While the maximum sentence available for the banking violation was five years in prison, federal guidelines recommended probation to six months in prison. Judges rarely go outside the guidelines and usually do so only when the behavior underlying the crime — in this case sex abuse — is especially egregious.
In addition to the prison term, the judge also ordered Hastert to undergo sex-offender treatment, spend two years on supervised release from prison and pay a $250,000 fine to a crime victims’ fund.
Authorities say Hastert abused at least four students throughout his years at Yorkville High School about 45 miles southwest of Chicago.
Before Hastert spoke, a former wrestler delivered a statement. Taking a deep breath as he started, 53-year-old Scott Cross frequently stopped and struggled to regain his composure. A court official walked up and handed him a box of tissues.
“I looked up to coach Hastert,” he said. After Hastert abused him in the locker room, he said: “I was devastated. I felt very alone.”

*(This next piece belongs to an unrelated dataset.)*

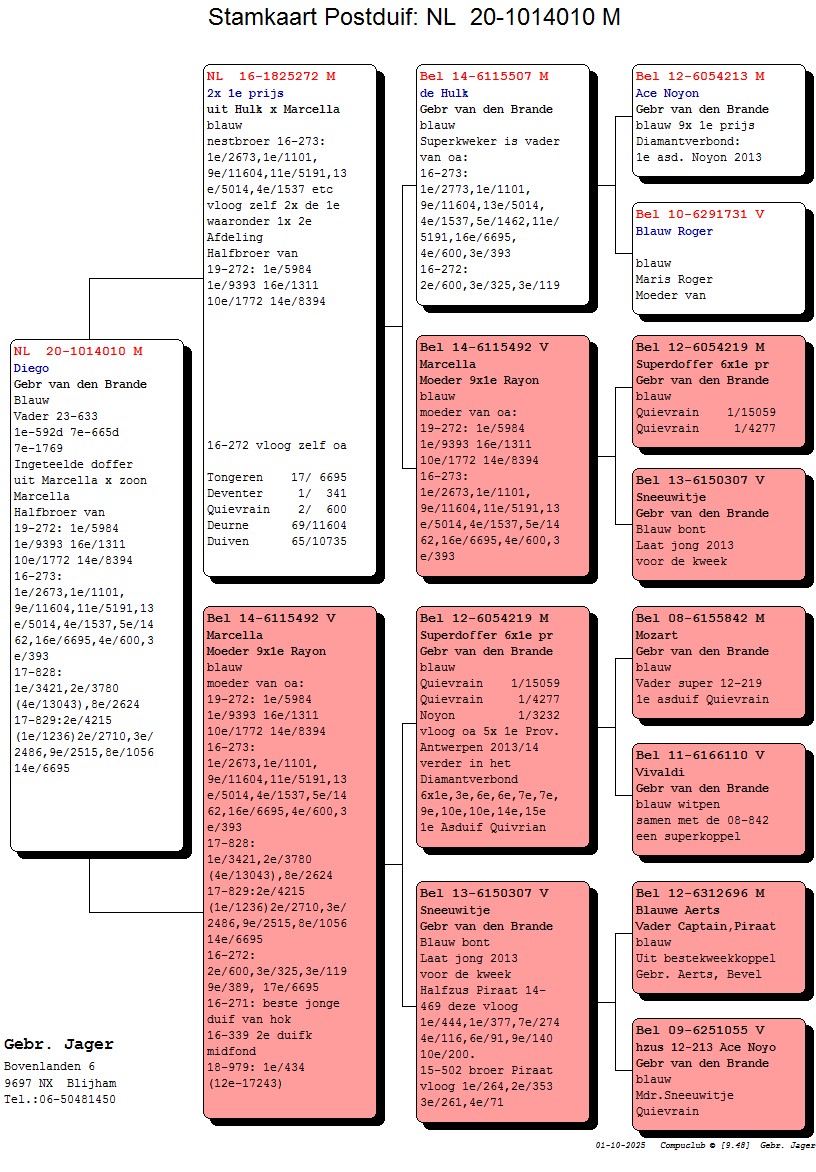Click ring number NL 16-1825272 M
Viewport: 816px width, 1172px height.
(x=271, y=76)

Jolene Burdge also spoke. She said Hastert abused her brother, Stephen Reinboldt, throughout his years at Yorkville High, where Hastert was a history teacher and coach from 1965 to 1981. Reinboldt died of AIDS in 1995.
“When a man is sexually assaulted, it means they weren’t strong enough to fight back,” she said. “He wasn’t strong enough.” She added, “You took his innocence and turned it against him.”
By helping to reveal the sex abuse, she added, “I hope I have been your worst nightmare.”
In his remarks, the former congressman never referred to sexual abuse. When Hastert did not characterize what he’d done to the boys in his statement, the judge stopped him before he sat down and asked Hastert directly: Did Hastert, in fact, abuse Cross?
“I don’t remember that,” Hastert responded. “I accept his statement.”
The judge then asked if he had abused Reinboldt. Hastert first answered: “That was a different situation, sir.” After Hastert consulted his lawyer, the judge repeated the question. Hastert paused and said, “Yes.”
Assistant U.S. Attorney Steven Block said society was better off now that Hastert had been unmasked.
“The defendant,” he told the court, “has been exposed for who he is.”